Consumer advice with Gráinne McGuinness
My husband is about to change jobs for the second time in eight years. Must we make sure his pension is OK? He had one at his old employer and his most recent job, and will have one at the new job, too. But we’ve never sat down to assess them and don’t know the full value of his pension. Where do we start? We are both mid-forties. I work as a teacher and have been permanent for 12 years, so it’s only his pension we are concerned about. – Catriona McCarthy, Macroom
It is a great idea to take control of your pension savings, and the earlier the better. The good news is that your husband already has a good few years of pension savings. The sooner people start, the better the chances of building a decent fund for retirement.
Judging by your letter, your husband has gone along with whatever pension type and contribution level his employers have suggested. He may be losing out on opportunities to boost his pot. He may also find the money he has accumulated is being managed more or less aggressively than he would like. The first thing to do is gather all the information you can on all the pension payments he has made so far. He can ask the HR department at his current employer for full details of what he has paid with them and what scheme he is with. If he didn’t do anything with the pension from his old employer, he should have been getting at least an annual statement from the trustees, advising him of his preserved benefit in the scheme.

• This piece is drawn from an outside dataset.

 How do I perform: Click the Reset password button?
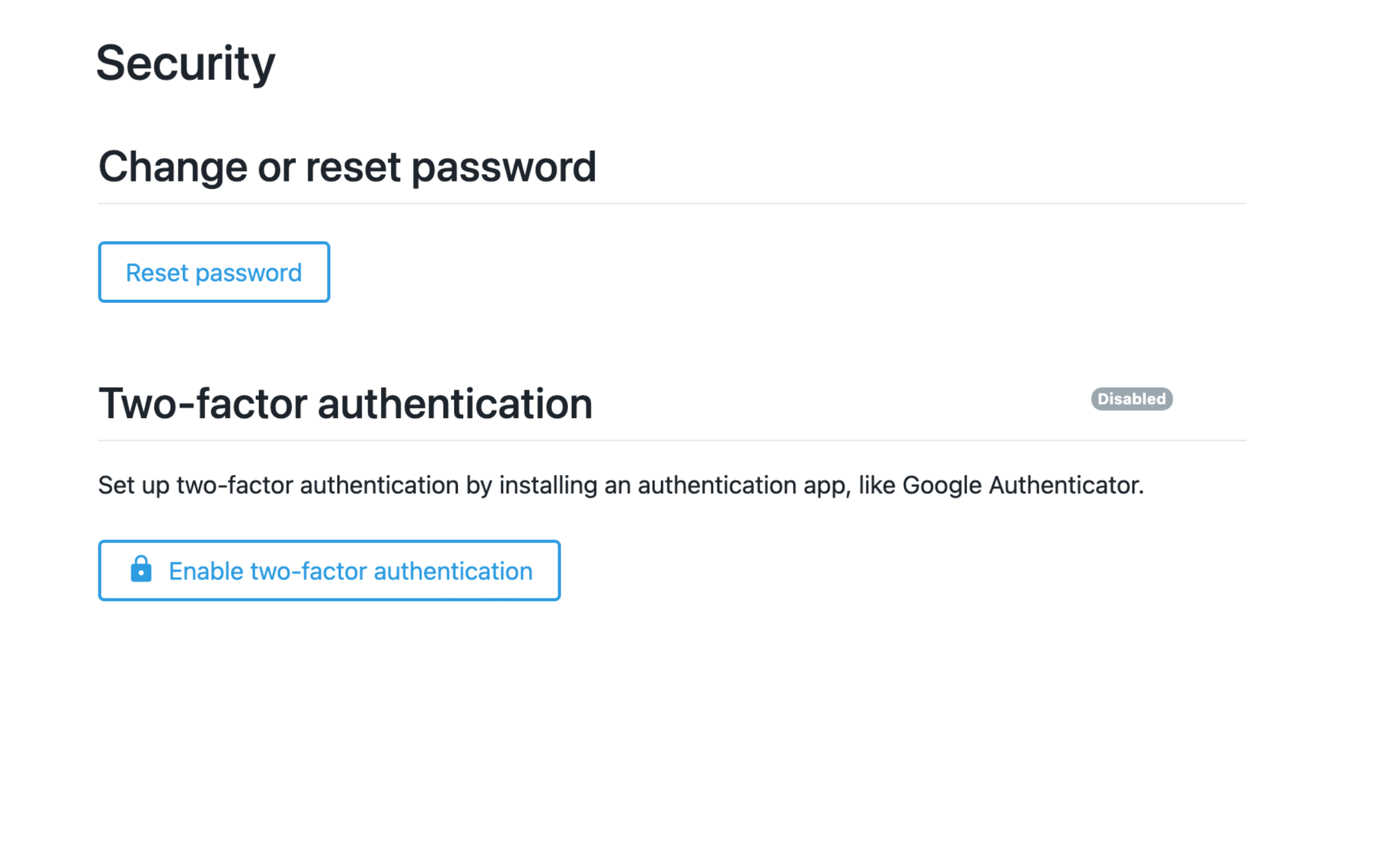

You should then sit down with a financial advisor and assess your current situation. You can go to an independent broker, or ask for a financial review with your bank. They will be able to find out exactly how much you have in the various schemes and outline your options as regards combining them or them keeping separate. When you leave a job, there are a number of possible courses of action with the accumulated pension contributions. These are dependent on the schemes you were in, length of service, and your age — so you will need advice to assess the right move for you. The advisor will also go through several areas to help you decide the correct plan for your future. How long you have to go until retirement, and how much you have accumulated so far, are important factors. But you will also have to think about how much you will need in retirement.
Major expenses, like the mortgage, should be cleared. This will reduce your monthly outgoings. But, against that, you need to consider any plans you have for things like travel.

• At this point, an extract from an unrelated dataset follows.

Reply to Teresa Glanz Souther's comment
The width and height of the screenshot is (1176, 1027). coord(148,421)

If you have a family, what age will they be? Children in third-level can be a big drain on resources, and you need to be prepared if you are going to be still funding education after you retire.
Too many of us have a vague idea that we will manage on the state pension, which is currently €222 per week for the contributory pension. If you compare that to your current income, you can see how much extra you will need to get to the lifestyle you would like in retirement.
It is possible that your husband may wish to pay more than he has to date. This is normally done using additional voluntary contributions (AVCs) and an advisor will show you how to do that in the most tax-efficient way.
The advisor should also assess your appetite for risk to decide how aggressively-managed a plan you should choose — possible greater benefits come at the cost of greater risk of losses.
Just because you are a civil servant does not mean you should completely ignore your own pension, particularly if you will not have 40 years service at retirement age.
There may be an option to purchase notional service and boost your final pension.